Asuman Susam: 'Cinsiyet belaydı!'
Tam da bu noktada, 23 yıllık akademik hayatım boyunca, kendimi en iyi ve ait hissettiğim yerin çalıştığım üniversitenin kadın çalışmaları birimi olduğunu söylemeliyim. Mobbing ve tacize karşı direnen, kadın özgürleşmesi, eşitlik mücadelesi ve hak arayışı söz konusu olduğunda akademi ile siyaseti işbirliğine çağıran, siyasa üretiminde aktif olmaya çabalayan akademik kurumlardan biriydi bu birim. Bunlar birçok üniversitenin bünyesinde var olan ancak bazıları daha aktif ve daha kadın dostu olan, bununla da kalmayıp, LGBTİ hakları için de mücadele eden kurumlardır.
Akademide kadın olmanın hakkını veren, toplumsal cinsiyet eşitliği konusunda farkındalık yaratmaya çalışan, eğitimler veren, sertifika programları açan, projeler ve başka etkinlikler yapan bu kurumlar, akademiyi bilgi üreten ve yayan yerler olmaktan çıkararak, toplumsal hayatın olumlu yönde dönüşmesinde aktif rol oynayan yerlere dönüştürdüler.
Son ihraçlarla karar verici konumunda olanların, benim gibi birçok kadın akademisyeni kurumsal ilişkilerin dışına itmeye ve itibarsızlaştırmaya çalışmaları, toplumsal cinsiyet çalışmaları, eşitlik ve hak mücadelesine de sekte vurmayı hedefliyor bence. En azından bu tür çalışmaların idare mekanizmasınca umursanmadığını düşündürüyor.

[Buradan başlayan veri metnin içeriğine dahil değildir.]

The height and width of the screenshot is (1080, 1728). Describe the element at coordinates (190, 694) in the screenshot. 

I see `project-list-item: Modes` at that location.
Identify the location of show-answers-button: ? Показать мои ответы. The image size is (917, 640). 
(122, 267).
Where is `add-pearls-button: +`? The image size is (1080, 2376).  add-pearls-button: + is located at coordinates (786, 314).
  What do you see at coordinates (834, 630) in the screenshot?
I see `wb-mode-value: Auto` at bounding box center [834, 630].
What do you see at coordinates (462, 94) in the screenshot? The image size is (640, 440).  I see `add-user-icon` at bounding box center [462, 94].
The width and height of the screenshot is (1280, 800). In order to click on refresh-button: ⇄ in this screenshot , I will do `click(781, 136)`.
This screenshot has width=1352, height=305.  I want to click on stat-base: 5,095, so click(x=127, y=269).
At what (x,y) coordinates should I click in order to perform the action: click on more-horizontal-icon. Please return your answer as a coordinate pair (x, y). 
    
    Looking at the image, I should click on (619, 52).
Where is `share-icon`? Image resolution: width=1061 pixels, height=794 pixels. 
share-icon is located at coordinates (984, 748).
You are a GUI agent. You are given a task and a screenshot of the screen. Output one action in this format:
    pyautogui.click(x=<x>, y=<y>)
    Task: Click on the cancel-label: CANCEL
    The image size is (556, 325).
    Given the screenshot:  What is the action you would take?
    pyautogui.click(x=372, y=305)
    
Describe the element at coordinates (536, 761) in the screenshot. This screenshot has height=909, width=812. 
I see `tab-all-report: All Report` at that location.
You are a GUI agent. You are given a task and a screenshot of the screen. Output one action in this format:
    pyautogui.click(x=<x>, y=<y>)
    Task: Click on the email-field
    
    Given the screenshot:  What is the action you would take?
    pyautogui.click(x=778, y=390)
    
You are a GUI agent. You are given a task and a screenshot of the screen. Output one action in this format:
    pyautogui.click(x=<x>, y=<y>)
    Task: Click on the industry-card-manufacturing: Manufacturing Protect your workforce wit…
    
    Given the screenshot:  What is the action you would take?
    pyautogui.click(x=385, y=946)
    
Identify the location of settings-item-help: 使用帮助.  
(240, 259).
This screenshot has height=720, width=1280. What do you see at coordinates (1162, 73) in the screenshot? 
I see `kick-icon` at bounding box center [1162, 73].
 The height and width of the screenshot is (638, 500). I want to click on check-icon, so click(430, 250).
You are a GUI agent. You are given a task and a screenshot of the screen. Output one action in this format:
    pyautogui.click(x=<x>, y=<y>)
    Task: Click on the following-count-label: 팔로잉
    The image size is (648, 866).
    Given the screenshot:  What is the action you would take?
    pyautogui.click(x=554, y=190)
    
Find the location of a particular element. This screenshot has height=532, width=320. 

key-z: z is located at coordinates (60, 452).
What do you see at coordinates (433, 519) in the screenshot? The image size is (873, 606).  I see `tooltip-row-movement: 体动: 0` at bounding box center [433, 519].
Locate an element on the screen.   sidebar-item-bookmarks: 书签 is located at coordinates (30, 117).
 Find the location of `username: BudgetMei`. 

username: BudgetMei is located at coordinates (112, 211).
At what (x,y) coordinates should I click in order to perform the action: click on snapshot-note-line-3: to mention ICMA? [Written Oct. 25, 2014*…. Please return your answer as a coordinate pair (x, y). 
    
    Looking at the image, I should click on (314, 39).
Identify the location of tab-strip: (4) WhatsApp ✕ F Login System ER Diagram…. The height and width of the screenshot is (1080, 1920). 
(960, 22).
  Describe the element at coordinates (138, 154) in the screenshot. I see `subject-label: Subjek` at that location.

Toplumsal cinsiyet alanında eğitim gören öğrenciler olan bitene biraz da bu sebepten büyük tepki gösterdiler.
İhraç edildiğimiz 7 Şubat gününden beri, öğrencilerimizin, sivil toplum örgütlerinin ve birçok akademisyenin teşvikiyle üniversite sınırları dahilinde yapmaya fırsat bulamadığımız, yapmamıza izin verilmeyen birçok etkinliğin içinde bulduk kendimizi. Daha çok insana ve daha farklı kanallarla ulaşmayı başardık. Onlarla buluştuk, hemhal olduk, dertleştik. Bu manzaraya bakarak diyebilirim ki, içinde yaşadığımız günlerde üniversiteler özerkliklerini daha da kaybeder, akademik kriterler bakımından zayıflarlarken, akademi kurumsal dayatmaların dışına çıkarak özgürleşiyor.